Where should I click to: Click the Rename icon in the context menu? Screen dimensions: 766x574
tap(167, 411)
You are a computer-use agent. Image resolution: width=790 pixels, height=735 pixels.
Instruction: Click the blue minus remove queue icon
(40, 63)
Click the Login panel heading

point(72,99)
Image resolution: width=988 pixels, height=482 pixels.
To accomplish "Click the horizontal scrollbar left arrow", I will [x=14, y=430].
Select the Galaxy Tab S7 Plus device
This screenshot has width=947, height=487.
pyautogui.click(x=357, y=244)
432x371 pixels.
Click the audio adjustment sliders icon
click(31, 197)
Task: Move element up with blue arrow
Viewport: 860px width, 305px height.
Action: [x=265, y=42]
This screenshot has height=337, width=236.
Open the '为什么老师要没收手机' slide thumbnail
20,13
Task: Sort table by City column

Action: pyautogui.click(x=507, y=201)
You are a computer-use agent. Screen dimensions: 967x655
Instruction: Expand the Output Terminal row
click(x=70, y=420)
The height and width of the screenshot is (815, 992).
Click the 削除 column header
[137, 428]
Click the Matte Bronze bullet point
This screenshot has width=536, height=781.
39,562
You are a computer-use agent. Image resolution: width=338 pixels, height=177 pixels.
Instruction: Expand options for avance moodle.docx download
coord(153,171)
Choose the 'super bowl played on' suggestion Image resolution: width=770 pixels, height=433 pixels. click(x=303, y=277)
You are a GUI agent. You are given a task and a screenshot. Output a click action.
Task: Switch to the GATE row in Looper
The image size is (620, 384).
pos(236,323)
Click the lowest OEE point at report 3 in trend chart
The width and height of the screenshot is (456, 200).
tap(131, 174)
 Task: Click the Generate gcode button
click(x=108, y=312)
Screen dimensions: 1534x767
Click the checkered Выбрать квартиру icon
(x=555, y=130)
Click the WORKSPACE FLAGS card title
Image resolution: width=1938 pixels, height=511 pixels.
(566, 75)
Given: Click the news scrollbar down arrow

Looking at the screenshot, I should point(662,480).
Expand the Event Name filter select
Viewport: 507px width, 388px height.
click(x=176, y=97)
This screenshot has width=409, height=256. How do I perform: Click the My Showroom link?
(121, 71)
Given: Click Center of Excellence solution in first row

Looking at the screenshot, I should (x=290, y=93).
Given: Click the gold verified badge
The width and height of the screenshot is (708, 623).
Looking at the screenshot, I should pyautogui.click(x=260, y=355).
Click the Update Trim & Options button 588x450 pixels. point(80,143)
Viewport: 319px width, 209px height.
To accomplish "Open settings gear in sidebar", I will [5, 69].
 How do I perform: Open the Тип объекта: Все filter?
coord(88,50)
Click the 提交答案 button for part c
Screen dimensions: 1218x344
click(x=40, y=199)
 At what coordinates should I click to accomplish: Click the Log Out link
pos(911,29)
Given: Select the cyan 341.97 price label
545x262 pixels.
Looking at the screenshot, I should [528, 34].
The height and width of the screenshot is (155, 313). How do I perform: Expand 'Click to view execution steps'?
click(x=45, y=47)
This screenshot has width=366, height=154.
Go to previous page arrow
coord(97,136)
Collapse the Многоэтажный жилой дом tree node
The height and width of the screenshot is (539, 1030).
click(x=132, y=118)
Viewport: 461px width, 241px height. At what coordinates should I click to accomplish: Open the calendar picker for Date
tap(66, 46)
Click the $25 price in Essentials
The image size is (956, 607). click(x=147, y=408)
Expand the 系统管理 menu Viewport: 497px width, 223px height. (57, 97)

## Problem:
Where the listing above has a line with "Viewport: 860px width, 305px height.", start there, and output every line exactly through the line with "Screen dimensions: 1534x767", which is also included.

## Your response:
Viewport: 860px width, 305px height.
Action: [x=265, y=42]
This screenshot has height=337, width=236.
Open the '为什么老师要没收手机' slide thumbnail
20,13
Task: Sort table by City column

Action: pyautogui.click(x=507, y=201)
You are a computer-use agent. Screen dimensions: 967x655
Instruction: Expand the Output Terminal row
click(x=70, y=420)
The height and width of the screenshot is (815, 992).
Click the 削除 column header
[137, 428]
Click the Matte Bronze bullet point
This screenshot has width=536, height=781.
39,562
You are a computer-use agent. Image resolution: width=338 pixels, height=177 pixels.
Instruction: Expand options for avance moodle.docx download
coord(153,171)
Choose the 'super bowl played on' suggestion Image resolution: width=770 pixels, height=433 pixels. click(x=303, y=277)
You are a GUI agent. You are given a task and a screenshot. Output a click action.
Task: Switch to the GATE row in Looper
The image size is (620, 384).
pos(236,323)
Click the lowest OEE point at report 3 in trend chart
The width and height of the screenshot is (456, 200).
tap(131, 174)
 Task: Click the Generate gcode button
click(x=108, y=312)
Screen dimensions: 1534x767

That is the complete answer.